The issue method can be modified to optionally publish the issue
messages to an in-process ZMQ address
that the message-viewing tool will subscribe to. This will minimize changes to core VOLTTRON code and minimize
the impact of processing these messages for debugging.
Message Processor
The message processor will subscribe to messages coming out of the Router.issue() method and process these messages based on the current message viewer configuration. Messages will be written to a SQLite db since this is packaged with Python and currently used by other VOLTTRON agents.
Message Viewer
The message viewer will display messages from the SQLite db. We need to consider whether it should also subscribe to receiving messages in real-time.
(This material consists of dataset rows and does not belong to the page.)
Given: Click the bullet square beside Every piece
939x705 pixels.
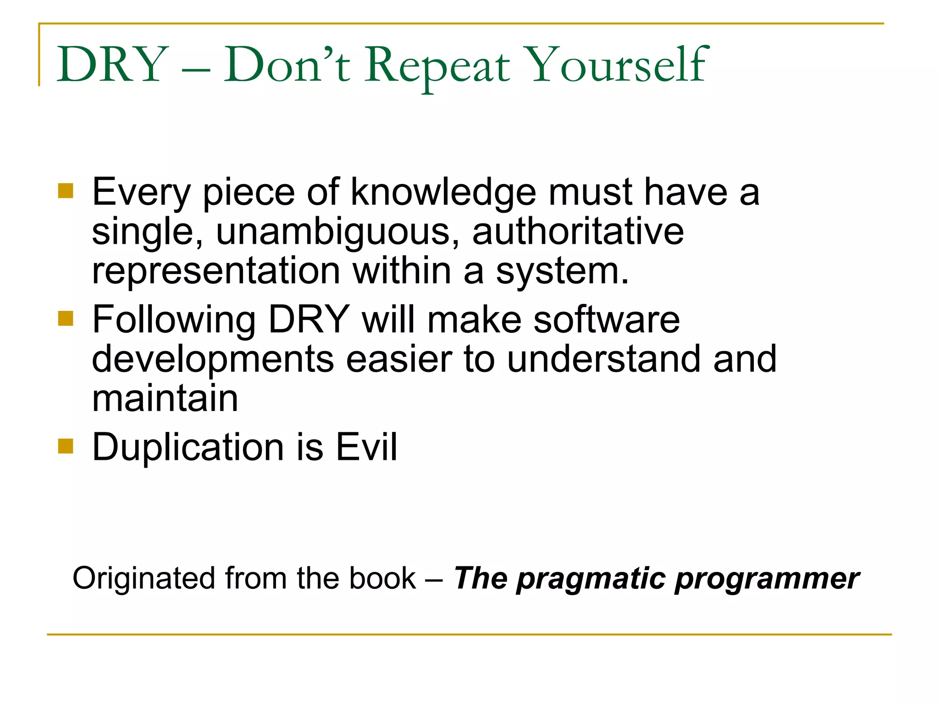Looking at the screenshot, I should [x=66, y=191].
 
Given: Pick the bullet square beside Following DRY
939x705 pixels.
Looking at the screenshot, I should [x=66, y=318].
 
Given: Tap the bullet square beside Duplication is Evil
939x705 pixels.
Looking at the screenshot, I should [x=66, y=446].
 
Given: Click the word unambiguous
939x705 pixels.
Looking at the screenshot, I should [x=337, y=232].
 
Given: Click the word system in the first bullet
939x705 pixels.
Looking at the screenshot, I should [x=561, y=272].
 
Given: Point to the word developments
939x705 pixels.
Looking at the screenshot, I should [x=213, y=359].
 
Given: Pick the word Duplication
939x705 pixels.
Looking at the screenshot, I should [x=188, y=448].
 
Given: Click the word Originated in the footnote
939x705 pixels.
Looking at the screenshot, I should [x=144, y=578].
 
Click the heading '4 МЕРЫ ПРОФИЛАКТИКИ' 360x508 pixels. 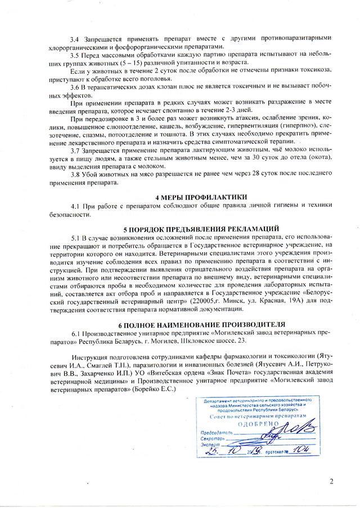[x=201, y=197]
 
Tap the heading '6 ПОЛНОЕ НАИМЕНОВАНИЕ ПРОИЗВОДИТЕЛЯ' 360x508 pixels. [x=201, y=324]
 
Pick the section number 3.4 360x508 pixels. [x=75, y=38]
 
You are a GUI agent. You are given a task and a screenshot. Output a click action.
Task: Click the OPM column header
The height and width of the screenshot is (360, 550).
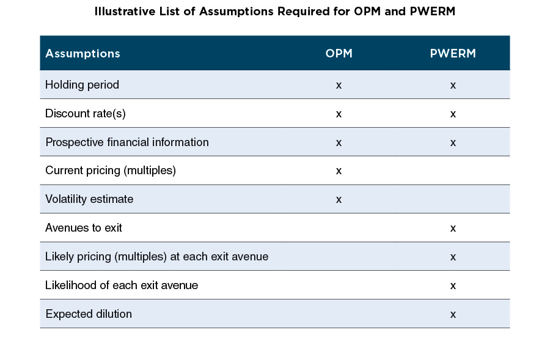pos(339,53)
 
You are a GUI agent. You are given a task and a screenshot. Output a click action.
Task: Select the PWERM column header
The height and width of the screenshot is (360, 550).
pos(452,53)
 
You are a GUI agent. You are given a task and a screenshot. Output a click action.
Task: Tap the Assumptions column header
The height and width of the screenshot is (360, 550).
pos(82,53)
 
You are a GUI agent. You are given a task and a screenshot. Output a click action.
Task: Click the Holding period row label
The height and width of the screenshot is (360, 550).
pos(82,85)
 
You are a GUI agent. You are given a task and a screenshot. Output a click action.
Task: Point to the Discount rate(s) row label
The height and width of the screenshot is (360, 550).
pos(86,114)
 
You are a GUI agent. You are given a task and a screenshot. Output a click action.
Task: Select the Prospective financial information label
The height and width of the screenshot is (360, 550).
pos(127,142)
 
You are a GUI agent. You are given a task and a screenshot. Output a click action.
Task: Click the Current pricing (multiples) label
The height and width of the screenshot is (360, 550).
pos(110,171)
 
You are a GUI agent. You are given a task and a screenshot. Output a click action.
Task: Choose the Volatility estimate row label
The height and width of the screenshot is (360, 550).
pos(89,199)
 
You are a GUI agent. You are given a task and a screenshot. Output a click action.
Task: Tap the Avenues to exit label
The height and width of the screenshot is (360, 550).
pos(84,228)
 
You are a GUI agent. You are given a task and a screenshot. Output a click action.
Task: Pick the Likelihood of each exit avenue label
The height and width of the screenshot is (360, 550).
pos(122,285)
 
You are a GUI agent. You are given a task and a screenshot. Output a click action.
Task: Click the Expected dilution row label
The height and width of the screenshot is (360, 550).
pos(89,314)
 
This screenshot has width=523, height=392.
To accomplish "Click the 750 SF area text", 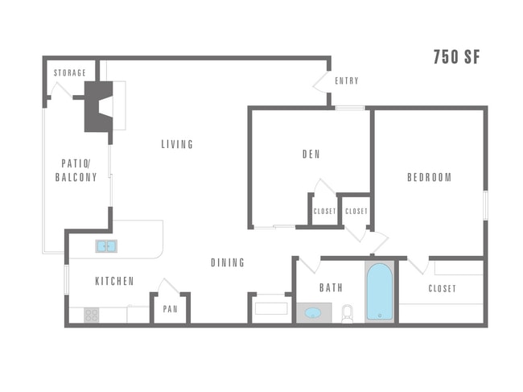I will pyautogui.click(x=456, y=56).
The viewer will be responsible for displaying message statistics and will provide a command line interface to filter and display messages.
Message Db Schema
message(id, created_on, issue_topic, extras, sender, recipient, user_id, msg_id, subsystem, data)
msg_id will be used to associate pairs of incoming/outgoing messages.
Note
data will be a jsonified list of frames, alternatively we could add a message_data table with one row per frame.
A session table will track the start and end of a debug session and, at the end of a session, record statistics on the messages in the session.
session(id, created_on, name, start_time, end_time, num_messages)
The command line tool will allow users to delete old sessions and select a session for review/playback.